Краткое задание 1: Повторите без изменений записи от самого их начала до строки, содержащей «Looking at the screenshot, I should (1559, 723).», включая обе границы.

Отрывок текста:
Ромеи и франки в Антиохии, Сирии и Киликии XI–XIII вв.
В период осады Антиохии, когда христиане Сирии с ужасом ожидали прибытия армии эмира Кербоги, гарнизон и жители Латакии обратились за помощью к герцогу Роберту Нормандскому, войска которого вошли в город [751]. Однако герцог Роберт так терзал жителей Латакии непомерными поборами, что вскоре против него вспыхнуло восстание. По словам Гвиберта Ножанского, «когда жители города не могли уже вынести податей, наложенных этим блудным человеком, они изгнали его воинов из цитадели и освободились от его власти» [752]. К началу 1099 г. Латакия вновь находилась исключительно в ромейской власти, подчиняясь дуке Кипра — Евмафию Филокалу [753]. Но изгнавшим герцога Роберта грекам и мелькитам Латакии предстояло столкнуться с другим и намного более способным нормандцем, который отнюдь не собирался покидать пределы Ближнего Востока, и который видел их город в качестве составной части своего государства.

Записи с указанием на текст и элементы:
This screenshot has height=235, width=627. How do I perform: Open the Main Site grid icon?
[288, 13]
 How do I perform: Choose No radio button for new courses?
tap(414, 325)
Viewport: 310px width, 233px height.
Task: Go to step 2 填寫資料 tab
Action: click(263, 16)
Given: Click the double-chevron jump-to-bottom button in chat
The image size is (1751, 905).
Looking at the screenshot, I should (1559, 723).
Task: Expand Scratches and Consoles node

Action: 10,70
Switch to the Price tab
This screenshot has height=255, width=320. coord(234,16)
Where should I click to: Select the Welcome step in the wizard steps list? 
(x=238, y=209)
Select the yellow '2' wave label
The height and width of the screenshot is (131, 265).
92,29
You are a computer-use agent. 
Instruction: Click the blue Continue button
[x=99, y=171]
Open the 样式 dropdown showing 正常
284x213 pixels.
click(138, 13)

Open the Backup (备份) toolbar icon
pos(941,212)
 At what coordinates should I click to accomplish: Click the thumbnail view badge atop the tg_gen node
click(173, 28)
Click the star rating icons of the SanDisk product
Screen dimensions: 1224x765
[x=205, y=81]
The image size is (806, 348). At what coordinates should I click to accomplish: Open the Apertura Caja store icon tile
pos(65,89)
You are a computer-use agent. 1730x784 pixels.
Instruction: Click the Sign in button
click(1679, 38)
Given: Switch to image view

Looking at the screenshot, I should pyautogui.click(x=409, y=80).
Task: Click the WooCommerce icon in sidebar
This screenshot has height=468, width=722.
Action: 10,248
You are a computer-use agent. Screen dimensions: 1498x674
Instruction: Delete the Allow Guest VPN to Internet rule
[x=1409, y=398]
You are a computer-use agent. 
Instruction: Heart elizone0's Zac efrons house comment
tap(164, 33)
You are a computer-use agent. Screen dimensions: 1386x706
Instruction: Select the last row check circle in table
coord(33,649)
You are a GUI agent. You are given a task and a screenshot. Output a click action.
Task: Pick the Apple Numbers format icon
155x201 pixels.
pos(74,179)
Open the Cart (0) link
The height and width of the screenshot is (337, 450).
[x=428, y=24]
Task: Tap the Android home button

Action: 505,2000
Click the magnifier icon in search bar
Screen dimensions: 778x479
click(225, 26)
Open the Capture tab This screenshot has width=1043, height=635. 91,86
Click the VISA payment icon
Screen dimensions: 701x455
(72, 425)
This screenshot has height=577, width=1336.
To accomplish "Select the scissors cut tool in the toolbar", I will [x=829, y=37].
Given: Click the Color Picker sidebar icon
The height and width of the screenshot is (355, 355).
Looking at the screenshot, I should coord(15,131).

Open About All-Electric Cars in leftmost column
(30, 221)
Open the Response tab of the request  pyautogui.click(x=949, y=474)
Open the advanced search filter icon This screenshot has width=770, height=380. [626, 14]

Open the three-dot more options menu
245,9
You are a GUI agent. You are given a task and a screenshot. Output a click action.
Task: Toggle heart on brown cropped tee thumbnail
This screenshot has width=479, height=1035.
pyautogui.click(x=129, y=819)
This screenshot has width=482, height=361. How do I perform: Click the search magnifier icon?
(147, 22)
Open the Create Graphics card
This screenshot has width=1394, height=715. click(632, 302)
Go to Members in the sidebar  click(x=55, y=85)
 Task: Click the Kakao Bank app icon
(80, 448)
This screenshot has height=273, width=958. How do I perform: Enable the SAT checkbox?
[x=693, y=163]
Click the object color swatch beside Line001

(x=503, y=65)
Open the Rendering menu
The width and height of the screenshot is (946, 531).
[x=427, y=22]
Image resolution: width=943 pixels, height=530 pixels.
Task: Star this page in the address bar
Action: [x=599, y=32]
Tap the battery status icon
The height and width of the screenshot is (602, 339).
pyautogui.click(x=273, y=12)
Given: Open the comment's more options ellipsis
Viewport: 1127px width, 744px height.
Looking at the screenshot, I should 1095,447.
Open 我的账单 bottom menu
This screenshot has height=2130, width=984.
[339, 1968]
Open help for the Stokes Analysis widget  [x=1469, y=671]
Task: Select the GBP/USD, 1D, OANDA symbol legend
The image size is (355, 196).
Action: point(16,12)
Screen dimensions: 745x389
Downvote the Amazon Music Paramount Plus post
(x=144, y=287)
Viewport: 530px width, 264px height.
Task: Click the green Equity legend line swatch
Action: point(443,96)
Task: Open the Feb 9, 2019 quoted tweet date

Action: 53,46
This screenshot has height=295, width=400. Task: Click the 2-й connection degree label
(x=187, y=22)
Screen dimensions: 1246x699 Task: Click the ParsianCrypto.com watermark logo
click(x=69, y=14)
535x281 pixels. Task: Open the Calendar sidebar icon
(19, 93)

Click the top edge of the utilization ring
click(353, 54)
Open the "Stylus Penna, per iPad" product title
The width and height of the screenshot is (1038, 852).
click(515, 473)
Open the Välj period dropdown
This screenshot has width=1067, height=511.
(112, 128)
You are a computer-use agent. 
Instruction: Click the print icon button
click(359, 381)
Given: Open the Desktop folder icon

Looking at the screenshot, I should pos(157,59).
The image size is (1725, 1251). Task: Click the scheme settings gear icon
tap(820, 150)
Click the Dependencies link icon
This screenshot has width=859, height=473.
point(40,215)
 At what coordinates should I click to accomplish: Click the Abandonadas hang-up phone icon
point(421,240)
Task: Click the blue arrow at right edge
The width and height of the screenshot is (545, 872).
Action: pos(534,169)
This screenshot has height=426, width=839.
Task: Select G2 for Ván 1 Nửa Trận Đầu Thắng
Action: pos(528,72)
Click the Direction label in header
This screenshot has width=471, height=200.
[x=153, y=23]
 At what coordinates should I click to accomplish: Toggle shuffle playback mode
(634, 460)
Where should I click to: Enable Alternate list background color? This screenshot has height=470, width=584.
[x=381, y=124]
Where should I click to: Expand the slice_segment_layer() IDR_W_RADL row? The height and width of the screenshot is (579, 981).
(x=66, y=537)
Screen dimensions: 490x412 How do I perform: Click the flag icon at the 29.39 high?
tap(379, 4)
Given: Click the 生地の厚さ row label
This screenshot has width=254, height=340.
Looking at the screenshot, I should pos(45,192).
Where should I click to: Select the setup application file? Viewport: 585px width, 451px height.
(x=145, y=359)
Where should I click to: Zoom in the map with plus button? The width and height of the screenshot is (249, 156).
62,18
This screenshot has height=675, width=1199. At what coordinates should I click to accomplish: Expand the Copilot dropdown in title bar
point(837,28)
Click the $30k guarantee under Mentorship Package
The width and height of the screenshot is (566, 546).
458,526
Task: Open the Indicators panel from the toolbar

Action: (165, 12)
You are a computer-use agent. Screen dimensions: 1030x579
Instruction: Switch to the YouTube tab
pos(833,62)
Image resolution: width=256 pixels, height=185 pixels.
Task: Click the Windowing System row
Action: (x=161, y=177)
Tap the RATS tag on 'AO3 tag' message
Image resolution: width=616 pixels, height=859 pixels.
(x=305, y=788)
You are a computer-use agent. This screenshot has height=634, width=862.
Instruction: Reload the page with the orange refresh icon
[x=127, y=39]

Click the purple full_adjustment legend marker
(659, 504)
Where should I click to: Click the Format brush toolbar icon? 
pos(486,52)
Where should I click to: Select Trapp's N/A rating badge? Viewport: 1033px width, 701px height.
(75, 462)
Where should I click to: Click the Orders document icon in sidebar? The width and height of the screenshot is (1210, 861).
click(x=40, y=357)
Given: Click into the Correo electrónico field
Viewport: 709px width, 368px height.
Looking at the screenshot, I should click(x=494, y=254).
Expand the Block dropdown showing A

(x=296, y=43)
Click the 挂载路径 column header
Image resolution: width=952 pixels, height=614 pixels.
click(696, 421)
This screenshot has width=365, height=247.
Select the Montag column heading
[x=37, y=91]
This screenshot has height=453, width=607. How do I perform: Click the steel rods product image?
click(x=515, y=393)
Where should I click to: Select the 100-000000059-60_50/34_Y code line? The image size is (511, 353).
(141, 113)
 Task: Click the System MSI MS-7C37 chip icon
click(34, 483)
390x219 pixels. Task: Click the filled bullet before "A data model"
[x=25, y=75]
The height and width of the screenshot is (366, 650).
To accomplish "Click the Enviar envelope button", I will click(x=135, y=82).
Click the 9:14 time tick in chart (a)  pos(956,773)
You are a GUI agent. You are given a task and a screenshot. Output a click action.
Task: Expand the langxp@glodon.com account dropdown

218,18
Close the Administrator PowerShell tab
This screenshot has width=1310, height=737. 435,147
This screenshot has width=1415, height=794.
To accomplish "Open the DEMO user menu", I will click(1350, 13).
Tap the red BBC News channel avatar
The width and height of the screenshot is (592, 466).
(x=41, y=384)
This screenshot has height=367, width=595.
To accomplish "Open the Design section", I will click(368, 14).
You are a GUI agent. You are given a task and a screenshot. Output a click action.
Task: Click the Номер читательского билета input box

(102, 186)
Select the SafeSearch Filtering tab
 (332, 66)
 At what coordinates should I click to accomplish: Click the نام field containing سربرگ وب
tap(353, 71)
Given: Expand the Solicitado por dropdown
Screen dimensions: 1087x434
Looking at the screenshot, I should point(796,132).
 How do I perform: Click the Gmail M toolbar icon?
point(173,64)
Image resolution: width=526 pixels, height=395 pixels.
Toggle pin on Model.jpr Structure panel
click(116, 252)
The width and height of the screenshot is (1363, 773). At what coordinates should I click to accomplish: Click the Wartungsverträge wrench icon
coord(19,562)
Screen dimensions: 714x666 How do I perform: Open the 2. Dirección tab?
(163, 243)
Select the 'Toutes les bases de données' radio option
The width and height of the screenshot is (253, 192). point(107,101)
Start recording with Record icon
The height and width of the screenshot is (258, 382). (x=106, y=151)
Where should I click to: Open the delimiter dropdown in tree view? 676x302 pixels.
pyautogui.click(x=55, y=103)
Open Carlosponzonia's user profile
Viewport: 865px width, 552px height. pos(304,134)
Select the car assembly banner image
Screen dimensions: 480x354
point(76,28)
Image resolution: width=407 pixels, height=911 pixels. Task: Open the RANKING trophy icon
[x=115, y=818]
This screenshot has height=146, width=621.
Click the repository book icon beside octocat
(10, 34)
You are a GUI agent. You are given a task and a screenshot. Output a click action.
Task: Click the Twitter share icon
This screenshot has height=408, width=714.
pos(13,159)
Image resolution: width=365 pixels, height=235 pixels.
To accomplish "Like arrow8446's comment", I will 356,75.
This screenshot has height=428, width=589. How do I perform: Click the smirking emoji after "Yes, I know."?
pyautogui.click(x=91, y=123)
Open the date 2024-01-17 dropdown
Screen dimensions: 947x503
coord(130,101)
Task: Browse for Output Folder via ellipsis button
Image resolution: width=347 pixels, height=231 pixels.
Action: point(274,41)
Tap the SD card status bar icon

Краткое задание 2: Воспроизведите дословно фрагмент текста о ромеях и франках, который начинается словами «В период осады» и заканчивается словами «части своего государства.».

Верный ответ 1:
This screenshot has height=235, width=627. How do I perform: Open the Main Site grid icon?
[288, 13]
 How do I perform: Choose No radio button for new courses?
tap(414, 325)
Viewport: 310px width, 233px height.
Task: Go to step 2 填寫資料 tab
Action: click(263, 16)
Given: Click the double-chevron jump-to-bottom button in chat
The image size is (1751, 905).
Looking at the screenshot, I should (1559, 723).

Верный ответ 2:
В период осады Антиохии, когда христиане Сирии с ужасом ожидали прибытия армии эмира Кербоги, гарнизон и жители Латакии обратились за помощью к герцогу Роберту Нормандскому, войска которого вошли в город [751]. Однако герцог Роберт так терзал жителей Латакии непомерными поборами, что вскоре против него вспыхнуло восстание. По словам Гвиберта Ножанского, «когда жители города не могли уже вынести податей, наложенных этим блудным человеком, они изгнали его воинов из цитадели и освободились от его власти» [752]. К началу 1099 г. Латакия вновь находилась исключительно в ромейской власти, подчиняясь дуке Кипра — Евмафию Филокалу [753]. Но изгнавшим герцога Роберта грекам и мелькитам Латакии предстояло столкнуться с другим и намного более способным нормандцем, который отнюдь не собирался покидать пределы Ближнего Востока, и который видел их город в качестве составной части своего государства.